**RECORDS FOR THE EXERCISE:**
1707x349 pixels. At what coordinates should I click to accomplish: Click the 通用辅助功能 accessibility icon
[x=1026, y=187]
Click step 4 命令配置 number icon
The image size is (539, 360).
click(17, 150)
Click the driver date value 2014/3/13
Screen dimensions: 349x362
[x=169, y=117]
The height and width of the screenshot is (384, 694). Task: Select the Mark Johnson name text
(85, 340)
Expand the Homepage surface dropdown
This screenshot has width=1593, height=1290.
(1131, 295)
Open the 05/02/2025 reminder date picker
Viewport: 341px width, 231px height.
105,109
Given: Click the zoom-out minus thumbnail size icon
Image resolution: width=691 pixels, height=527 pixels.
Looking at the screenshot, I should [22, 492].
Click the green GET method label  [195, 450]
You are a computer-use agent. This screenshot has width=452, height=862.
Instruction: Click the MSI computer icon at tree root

**TASK DESCRIPTION:** Transcribe all of the material exactly as it appears.

**SOLVED EXERCISE:**
1707x349 pixels. At what coordinates should I click to accomplish: Click the 通用辅助功能 accessibility icon
[x=1026, y=187]
Click step 4 命令配置 number icon
The image size is (539, 360).
click(17, 150)
Click the driver date value 2014/3/13
Screen dimensions: 349x362
[x=169, y=117]
The height and width of the screenshot is (384, 694). Task: Select the Mark Johnson name text
(85, 340)
Expand the Homepage surface dropdown
This screenshot has width=1593, height=1290.
(1131, 295)
Open the 05/02/2025 reminder date picker
Viewport: 341px width, 231px height.
105,109
Given: Click the zoom-out minus thumbnail size icon
Image resolution: width=691 pixels, height=527 pixels.
Looking at the screenshot, I should [22, 492].
Click the green GET method label  [195, 450]
You are a computer-use agent. This screenshot has width=452, height=862.
Instruction: Click the MSI computer icon at tree root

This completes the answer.